====== EXTRAIT CHOISI

Publié le 2025-11-06 12:22:00 GMT. Un nouveau mode opératoire des pirates, potentiellement lié à des groupes djihadistes, pourrait marquer le début d’une vague d’attaques au large des côtes somaliennes, selon des experts en sécurité maritime.
Un navire-citerne, le Hellas Aphrodite, aurait été détourné dans des eaux internationales au large de la Somalie. L’attaque, menée depuis un petit bateau s’apparentant à une annexe, aurait été facilitée par un plus grand navire de pêche repéré à proximité, agissant vraisemblablement comme « vaisseau-mère ». Cette tactique, permettant aux pirates d’opérer plus loin des côtes, suggère une approche stratégique.
Richard Meade, rédacteur en chef de Lloyd’s List, estime que cet incident pourrait n’être que le prélude à une série d’attaques. « S’ils parviennent à obtenir une rançon, nous en verrons inévitablement d’autres. Il s’agit, à ce stade, d’une opération de financement », a-t-il précisé.

============

### TÂCHES À RÉALISER:
1 > Transcrivez fidèlement le passage de l'article sur la piraterie au large de la Somalie, en commençant à « Publié le 2025-11-06 » et en terminant à « une approche stratégique. ».
2 > Écrivez la suite de l'article sur la piraterie au large de la Somalie, s'il vous plaît, à partir de sa dernière phrase.

====== ENTRÉES DE DONNÉES

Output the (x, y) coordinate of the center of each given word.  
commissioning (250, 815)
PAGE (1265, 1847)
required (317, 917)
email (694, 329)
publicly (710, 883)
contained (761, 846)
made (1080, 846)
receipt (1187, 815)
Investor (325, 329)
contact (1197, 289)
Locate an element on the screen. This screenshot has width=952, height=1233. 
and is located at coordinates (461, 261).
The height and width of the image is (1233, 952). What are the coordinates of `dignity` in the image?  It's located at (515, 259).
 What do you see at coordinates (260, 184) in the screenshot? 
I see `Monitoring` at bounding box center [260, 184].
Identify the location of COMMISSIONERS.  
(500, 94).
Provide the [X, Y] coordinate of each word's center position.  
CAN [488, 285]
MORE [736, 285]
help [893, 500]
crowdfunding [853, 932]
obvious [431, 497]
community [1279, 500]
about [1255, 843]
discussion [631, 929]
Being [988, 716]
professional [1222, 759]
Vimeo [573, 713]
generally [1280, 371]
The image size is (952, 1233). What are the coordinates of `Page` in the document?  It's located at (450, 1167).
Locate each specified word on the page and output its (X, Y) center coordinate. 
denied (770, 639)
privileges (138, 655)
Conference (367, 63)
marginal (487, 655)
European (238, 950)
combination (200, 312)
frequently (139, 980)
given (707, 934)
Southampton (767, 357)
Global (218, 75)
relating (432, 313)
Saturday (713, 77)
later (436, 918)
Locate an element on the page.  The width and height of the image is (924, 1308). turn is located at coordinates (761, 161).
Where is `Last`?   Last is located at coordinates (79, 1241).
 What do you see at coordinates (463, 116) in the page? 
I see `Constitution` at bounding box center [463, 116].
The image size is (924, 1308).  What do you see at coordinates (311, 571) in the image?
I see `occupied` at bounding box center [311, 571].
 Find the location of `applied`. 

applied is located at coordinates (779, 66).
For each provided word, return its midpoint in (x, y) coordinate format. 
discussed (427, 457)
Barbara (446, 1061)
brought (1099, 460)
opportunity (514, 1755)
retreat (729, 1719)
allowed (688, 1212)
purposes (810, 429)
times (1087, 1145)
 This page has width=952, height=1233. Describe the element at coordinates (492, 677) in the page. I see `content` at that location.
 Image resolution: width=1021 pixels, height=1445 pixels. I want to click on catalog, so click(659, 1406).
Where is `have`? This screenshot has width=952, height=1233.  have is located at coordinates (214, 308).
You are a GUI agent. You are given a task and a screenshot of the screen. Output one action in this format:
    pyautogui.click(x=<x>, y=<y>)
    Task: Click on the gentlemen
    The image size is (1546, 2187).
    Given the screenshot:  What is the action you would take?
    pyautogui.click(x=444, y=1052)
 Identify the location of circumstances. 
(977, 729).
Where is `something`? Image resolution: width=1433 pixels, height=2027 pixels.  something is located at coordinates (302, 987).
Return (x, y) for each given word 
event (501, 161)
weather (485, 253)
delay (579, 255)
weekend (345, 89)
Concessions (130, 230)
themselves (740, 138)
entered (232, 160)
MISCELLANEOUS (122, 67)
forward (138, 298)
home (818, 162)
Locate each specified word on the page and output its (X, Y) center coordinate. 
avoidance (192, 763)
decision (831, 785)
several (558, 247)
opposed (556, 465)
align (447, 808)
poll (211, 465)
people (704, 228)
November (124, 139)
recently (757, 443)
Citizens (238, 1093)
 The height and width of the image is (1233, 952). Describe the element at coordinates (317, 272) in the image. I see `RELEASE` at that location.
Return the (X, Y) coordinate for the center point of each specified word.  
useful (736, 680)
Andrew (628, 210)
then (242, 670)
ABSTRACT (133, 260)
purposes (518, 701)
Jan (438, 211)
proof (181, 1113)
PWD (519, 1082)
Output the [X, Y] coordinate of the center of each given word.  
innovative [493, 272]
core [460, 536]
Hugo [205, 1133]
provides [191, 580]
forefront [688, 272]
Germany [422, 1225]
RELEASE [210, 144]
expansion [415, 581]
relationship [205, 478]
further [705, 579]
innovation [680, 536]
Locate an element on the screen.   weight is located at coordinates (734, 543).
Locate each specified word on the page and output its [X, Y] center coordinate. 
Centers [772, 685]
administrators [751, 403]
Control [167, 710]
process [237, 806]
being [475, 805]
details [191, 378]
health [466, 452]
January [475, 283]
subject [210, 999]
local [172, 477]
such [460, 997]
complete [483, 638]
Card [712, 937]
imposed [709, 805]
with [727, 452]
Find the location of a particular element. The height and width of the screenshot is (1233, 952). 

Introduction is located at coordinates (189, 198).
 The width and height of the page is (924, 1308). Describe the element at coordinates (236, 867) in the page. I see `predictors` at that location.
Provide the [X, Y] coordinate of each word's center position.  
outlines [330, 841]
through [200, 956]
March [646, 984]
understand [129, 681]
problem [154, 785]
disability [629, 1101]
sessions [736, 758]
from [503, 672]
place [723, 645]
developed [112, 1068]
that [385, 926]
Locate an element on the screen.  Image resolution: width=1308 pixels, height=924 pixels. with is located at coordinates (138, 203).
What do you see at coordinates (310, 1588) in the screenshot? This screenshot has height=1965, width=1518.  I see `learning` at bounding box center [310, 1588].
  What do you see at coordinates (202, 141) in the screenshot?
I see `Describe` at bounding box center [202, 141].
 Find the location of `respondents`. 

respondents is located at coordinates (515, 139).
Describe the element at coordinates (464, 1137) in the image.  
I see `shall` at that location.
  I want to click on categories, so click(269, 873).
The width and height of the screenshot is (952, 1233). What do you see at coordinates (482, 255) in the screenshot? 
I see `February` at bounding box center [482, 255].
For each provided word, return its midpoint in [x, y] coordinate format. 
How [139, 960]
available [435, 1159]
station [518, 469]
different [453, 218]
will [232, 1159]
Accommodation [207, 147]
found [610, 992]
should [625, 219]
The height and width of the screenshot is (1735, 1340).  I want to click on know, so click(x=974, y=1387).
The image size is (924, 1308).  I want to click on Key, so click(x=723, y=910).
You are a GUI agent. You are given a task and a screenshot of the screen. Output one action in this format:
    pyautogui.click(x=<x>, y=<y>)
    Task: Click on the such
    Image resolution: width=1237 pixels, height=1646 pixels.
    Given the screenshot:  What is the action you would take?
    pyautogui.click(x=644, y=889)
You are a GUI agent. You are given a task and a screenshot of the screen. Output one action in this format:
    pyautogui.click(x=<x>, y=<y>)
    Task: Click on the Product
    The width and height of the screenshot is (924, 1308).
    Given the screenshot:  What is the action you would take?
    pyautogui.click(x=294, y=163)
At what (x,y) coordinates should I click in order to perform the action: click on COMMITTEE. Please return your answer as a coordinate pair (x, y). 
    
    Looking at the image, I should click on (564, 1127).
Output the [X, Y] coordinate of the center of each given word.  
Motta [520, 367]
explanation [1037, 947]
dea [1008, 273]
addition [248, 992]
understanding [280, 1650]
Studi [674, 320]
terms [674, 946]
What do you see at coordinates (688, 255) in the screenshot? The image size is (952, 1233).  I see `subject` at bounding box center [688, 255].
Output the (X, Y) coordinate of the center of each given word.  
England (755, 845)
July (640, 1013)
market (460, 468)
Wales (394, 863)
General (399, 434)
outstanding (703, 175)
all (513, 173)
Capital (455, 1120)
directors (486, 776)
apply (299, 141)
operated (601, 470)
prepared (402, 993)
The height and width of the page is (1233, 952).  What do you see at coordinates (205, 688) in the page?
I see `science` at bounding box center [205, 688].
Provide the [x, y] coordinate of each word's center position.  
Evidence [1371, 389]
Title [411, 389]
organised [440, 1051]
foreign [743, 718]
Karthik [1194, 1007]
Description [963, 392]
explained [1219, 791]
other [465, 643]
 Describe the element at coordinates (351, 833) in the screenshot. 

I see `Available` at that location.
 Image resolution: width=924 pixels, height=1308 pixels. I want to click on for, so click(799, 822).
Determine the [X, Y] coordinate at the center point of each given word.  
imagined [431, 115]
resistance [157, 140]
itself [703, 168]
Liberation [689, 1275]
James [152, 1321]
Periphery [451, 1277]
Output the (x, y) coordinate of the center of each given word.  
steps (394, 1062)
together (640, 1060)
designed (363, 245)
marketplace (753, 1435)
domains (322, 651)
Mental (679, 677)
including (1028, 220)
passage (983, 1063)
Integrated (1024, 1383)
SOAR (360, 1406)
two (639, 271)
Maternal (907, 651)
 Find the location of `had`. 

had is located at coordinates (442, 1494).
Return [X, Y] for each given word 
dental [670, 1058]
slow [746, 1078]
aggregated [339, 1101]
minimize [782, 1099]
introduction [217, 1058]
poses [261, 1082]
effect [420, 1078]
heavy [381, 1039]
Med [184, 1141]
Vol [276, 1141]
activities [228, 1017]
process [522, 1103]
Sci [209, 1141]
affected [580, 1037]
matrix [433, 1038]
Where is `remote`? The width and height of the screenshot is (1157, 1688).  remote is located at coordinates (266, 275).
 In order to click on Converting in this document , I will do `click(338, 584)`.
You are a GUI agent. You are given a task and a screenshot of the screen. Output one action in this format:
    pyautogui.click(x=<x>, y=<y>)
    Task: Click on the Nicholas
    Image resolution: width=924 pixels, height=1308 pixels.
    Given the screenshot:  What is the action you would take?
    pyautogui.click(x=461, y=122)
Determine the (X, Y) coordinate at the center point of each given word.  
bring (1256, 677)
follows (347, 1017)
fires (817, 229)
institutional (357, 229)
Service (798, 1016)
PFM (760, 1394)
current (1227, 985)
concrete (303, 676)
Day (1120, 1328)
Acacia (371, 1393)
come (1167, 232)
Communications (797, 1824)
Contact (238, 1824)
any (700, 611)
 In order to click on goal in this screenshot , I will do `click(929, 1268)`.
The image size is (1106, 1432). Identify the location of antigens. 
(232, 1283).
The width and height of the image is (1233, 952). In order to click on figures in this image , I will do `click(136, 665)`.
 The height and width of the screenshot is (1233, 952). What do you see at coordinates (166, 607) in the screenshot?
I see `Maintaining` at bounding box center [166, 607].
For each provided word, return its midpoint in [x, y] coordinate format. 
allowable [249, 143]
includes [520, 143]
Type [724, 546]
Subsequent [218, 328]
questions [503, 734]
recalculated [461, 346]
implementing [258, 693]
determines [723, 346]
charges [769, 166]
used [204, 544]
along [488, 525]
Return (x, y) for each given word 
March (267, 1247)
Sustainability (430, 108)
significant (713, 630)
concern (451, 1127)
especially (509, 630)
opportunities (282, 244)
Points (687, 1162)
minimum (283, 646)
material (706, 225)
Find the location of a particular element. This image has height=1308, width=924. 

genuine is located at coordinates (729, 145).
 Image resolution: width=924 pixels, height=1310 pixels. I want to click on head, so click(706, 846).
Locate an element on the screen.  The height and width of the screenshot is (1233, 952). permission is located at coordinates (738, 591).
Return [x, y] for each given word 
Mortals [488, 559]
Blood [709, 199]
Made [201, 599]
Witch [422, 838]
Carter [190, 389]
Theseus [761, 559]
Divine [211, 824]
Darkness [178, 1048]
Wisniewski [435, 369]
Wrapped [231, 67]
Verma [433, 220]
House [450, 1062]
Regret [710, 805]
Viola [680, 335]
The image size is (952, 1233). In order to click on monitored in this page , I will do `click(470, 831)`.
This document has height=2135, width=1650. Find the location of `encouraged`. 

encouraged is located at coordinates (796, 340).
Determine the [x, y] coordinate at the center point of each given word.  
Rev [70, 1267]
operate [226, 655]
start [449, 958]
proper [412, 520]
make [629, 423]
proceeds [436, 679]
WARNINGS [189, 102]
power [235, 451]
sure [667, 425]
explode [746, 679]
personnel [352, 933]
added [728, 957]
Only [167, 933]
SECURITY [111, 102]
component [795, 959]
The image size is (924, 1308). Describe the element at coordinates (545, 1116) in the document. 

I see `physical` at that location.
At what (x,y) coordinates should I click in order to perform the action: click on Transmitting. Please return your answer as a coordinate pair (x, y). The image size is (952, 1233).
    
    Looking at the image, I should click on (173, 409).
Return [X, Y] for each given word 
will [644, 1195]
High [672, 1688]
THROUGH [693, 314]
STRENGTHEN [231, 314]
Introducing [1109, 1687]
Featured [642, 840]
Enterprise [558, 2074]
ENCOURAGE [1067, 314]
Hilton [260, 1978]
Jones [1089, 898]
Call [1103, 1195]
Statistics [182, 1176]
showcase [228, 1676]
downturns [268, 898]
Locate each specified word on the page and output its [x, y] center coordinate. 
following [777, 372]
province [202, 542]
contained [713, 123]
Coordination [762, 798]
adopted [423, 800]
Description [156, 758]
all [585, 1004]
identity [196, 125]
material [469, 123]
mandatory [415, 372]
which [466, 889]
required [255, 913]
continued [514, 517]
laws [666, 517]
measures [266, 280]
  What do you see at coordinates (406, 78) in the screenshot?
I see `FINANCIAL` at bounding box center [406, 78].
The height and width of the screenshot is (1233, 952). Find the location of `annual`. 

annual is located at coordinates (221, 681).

============

### RÉPONSES ORDONNÉES:
1 >
Publié le 2025-11-06 12:22:00 GMT. Un nouveau mode opératoire des pirates, potentiellement lié à des groupes djihadistes, pourrait marquer le début d’une vague d’attaques au large des côtes somaliennes, selon des experts en sécurité maritime.
Un navire-citerne, le Hellas Aphrodite, aurait été détourné dans des eaux internationales au large de la Somalie. L’attaque, menée depuis un petit bateau s’apparentant à une annexe, aurait été facilitée par un plus grand navire de pêche repéré à proximité, agissant vraisemblablement comme « vaisseau-mère ». Cette tactique, permettant aux pirates d’opérer plus loin des côtes, suggère une approche stratégique.

2 >
Le Hellas Aphrodite transporte 24 membres d’équipage, majoritairement philippins, complétés par cinq Grecs et un Monténégrin. Aucune mesure de sécurité armée n’était en place à bord du navire au moment de l’attaque. Les identités des assaillants et leurs revendications restent pour l’heure inconnues.
Un rapport du Conseil de sécurité de l’ONU, publié plus tôt cette année, avait déjà évoqué la possibilité de liens entre les opérations de piraterie dans cette zone et Al-Shabab, une faction d’Al-Qaïda basée en Somalie. Selon l’ONU, Al-Shabab entretiendrait des relations « en développement » et « transactionnelles » avec les Houthis au Yémen. En échange d’armes et de formation, le groupe djihadiste somalien aurait accepté d’intensifier ses activités de piraterie dans le golfe d’Aden et au large des côtes de la Somalie.